Table 1 Molecular characteristics of clinical fluconazole non-susceptible Candida spp. blood isolates

Among the different gene targets, it appeared that ERG11 expression levels were mostly similar compared to the respective wild-type reference strains. CDR2 expression was consistently elevated in fluconazole non-susceptible C. albicans. In the two resistant isolates with MIC 128 μg/mL, MDR1 was also up-regulated. CDR1 and CDR2 co-expression was observed in all C. glabrata isolates. Gene overexpression was not consistent among C. tropicalis isolates – there were five isolates with CDR1 overexpression and six isolates with MDR1 overexpression. All C. tropicalis isolates only had overexpression of a single gene target.

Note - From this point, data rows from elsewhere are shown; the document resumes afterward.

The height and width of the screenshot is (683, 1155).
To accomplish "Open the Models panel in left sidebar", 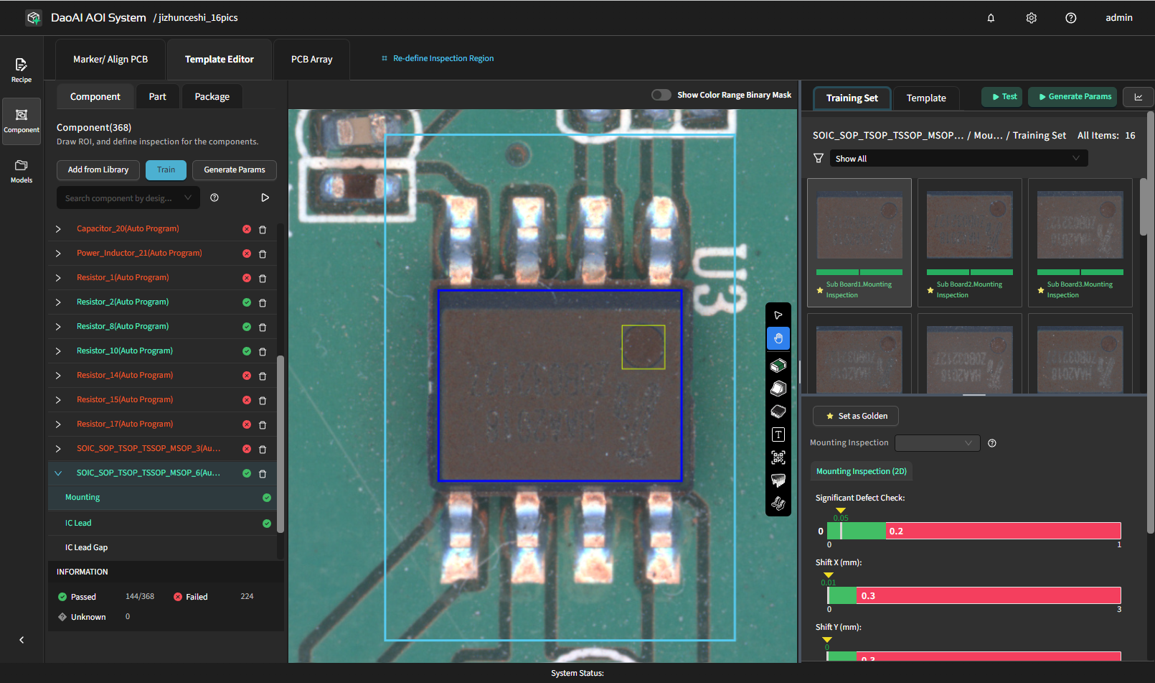I will coord(21,170).
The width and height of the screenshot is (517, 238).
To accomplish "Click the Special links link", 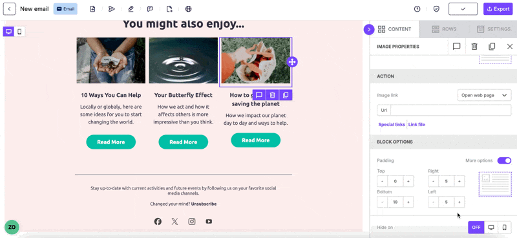I will [x=392, y=124].
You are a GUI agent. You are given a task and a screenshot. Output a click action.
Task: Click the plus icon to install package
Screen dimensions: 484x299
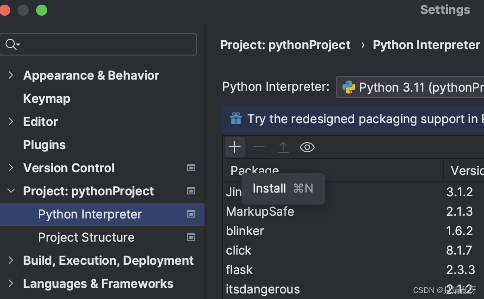[x=235, y=147]
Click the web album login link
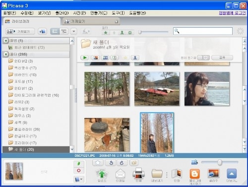The image size is (248, 187). coord(232,13)
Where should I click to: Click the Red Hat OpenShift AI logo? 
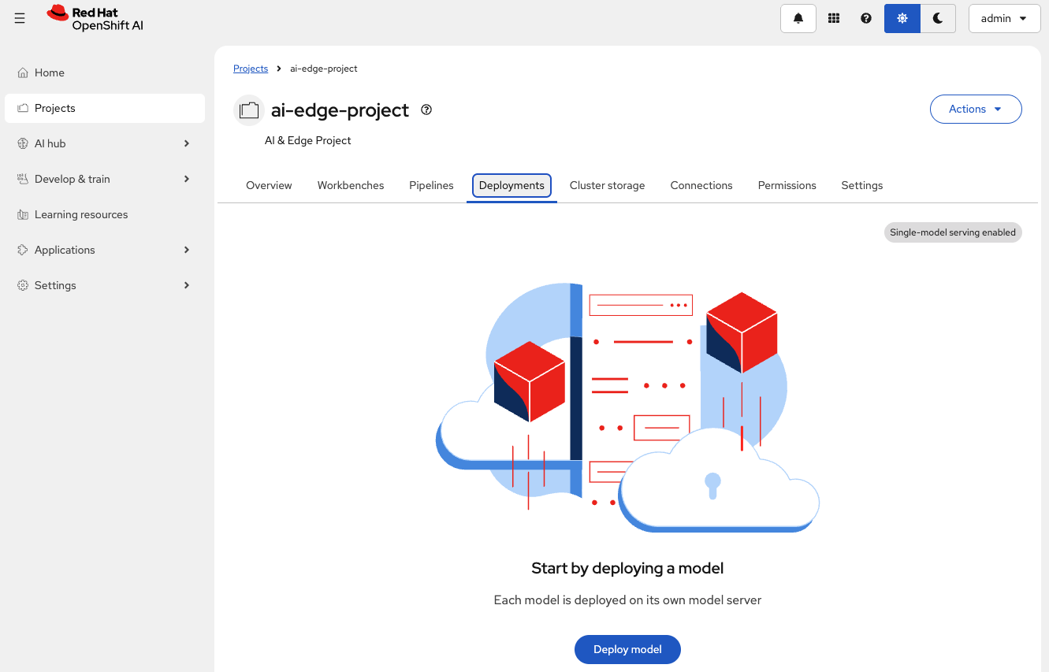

Interestingly, there were three C. tropicalis isolates with no ERG11 mutations or any gene up-regulation.

Discussion

In this study, we evaluated the molecular mechanisms associated with azole resistance in various Candida species in our institution. Identification of antifungal susceptibilities through phenotypic methods such as MIC testing is often limited by the length of time required. Furthermore, current fungal MIC breakpoint interpretations are not supported by robust clinical data and are not predictive of clinical success/failure. Therefore, there is interest in identifying genotypic markers which could be rapidly identified for use in clinical prediction. Various previous studies have investigated different mechanisms of azole resistance in Candida species [5, 12,13,14]. Some of these studies have identified key ERG11 substitutions which are associated with azole resistance e.g. Y132F, S154F [8, 15] and suggested that these mutations could be potential predictive markers of azole resistance.

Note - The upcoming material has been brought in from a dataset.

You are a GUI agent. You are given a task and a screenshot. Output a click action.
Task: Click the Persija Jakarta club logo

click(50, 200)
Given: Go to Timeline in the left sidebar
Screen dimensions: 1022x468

In our context, it appeared that there was an interplay of various different mechanisms, including mechanisms which were not studied here, responsible for azole resistance in Candida spp. ERG11 mutations were commonly detected in C. albicans, whereas the role of overexpression of azoles efflux pumps appeared to be more prominent in C. albicans (CDR1) and C. glabrata (CDR1, CDR2). In C. tropicalis, presence of Y132F and S154F substitutions was unable to explain the mechanisms of majority of our isolates. Less than half of the azole-resistant C. tropicalis harboured these amino acid substitutions. This was in contrast to the high frequency identified in another local study where > 90% of the isolates had Y132F and S154F substitutions [15]. Likewise, in another study, these mutations accounted for 95% of the fluconazole-resistant C. tropicalis [16].

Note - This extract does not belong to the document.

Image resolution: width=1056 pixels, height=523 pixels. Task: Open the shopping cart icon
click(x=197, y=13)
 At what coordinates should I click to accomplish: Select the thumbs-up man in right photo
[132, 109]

Our study was limited by the small sample size although we had included all azole-resistant bloodstream isolates between 2012 and 2015. In addition, we did not perform further functional verification of the ERG11 mutations and homology modelling experiments, therefore the clinical significance of I166S amino acid substitution in C. glabrata remains to be validated.

Conclusions

In conclusion, our results indicated that the mechanisms mediating azole resistance in our isolates are heterogeneous. There were isolates with unidentified resistance mechanisms warranting further exploration. Moving ahead, the use of more advanced molecular technologies such as next-generation sequencing might be considered for an in-depth molecular characterisation of azole-resistant Candida spp to aid the identification of potential resistance markers.